“Let’s do it again/And again, and again, and again,” Noah Lennox implores on “Gem & I,” a dub-inspired track on Animal Collective’s Isn’t It Now? It’s an odd statement, as the Baltimore-based band that Lennox (a.k.a. Panda Bear) helped form some two decades ago has rarely repeated themselves. But while he and his bandmates are often “changing the name,” to quote the song’s chorus, of whatever era they’re in, Lennox accepts, mere moments later, that he’s “staying the same” no matter how hard he tries to resist.
Much like last year’s similarly contemplative Time Skiffs, Isn’t It Now? finds the group’s members ruminating on their triumphs, failures, and regrets—all before coming to a universal, if a tad rote, understanding that things are constantly changing. Both albums also openly embrace organic instrumental palettes, as opposed to the musique concrete style of the group’s 2010s output. Since then, Animal Collective has mellowed out a bit; the shrieks and cries that can be heard on Feels and Strawberry Jam, for example, are nowhere to be found here.
Their newly chill methodology is reflected most clearly on the album’s front-loaded first leg. Tracks like the Zappa-esque “Magicians from Baltimore” feature quirky sonic choices—in this case, the throbbing rings of a zeusaphone—that suggest psychedelic freak-outs are about to commence but instead build into more tightly composed arrangements. Likewise, the freewheeling “Soul Capurer” finds Lennox and David Portner (a.k.a. Avey Tare) trading duties as usual, but rather than the grating syllable trade-offs of 2016’s Painting With, Lennox does the operatic yelping while Avey plays the straight man of sorts.

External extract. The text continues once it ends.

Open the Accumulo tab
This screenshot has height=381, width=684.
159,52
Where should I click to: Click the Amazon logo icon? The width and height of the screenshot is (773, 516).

The group’s newly succinct songwriting instincts are abandoned on the album’s centerpiece, “Defeat.” At nearly 22 minutes, it’s the longest Animal Collective song to date, and the languidly paced track—which opens with a series of hypnotic, drone-heavy tone clusters that go nowhere, only for a percussion section to casually enter into the mix after eight laborious minutes—takes its sweet time to get to anything resembling a thesis statement. Recalling the band’s more jam-oriented, texture-building early material, the song caps off with a pleasant-enough maxim about how the crushing weight of loss will eventually subside, but hardly any section of “Defeat” wouldn’t benefit from being trimmed down by a couple minutes.
The remainder of Isn’t It Now? is composed of four songs whose collective runtimes barely scratch that of “Defeat.” Sequenced back to back, they can’t help but come off as a bit of an afterthought. While these tracks are oftentimes quite pleasant to the ear, and continue to harken back to Animal Collective’s past, they’re rarely memorable, let alone groundbreaking.
By contrast, the breathtakingly gorgeous “Stride Rite” is about as pensive as Animal Collective has ever been. Composed of a myriad of cascading piano chords, the song amounts to an eerie, ethereal experience about the many heartbreaks that come with maturation, one expressed with a level of clarity that’s sorely lacking from the rest of Isn’t It Now?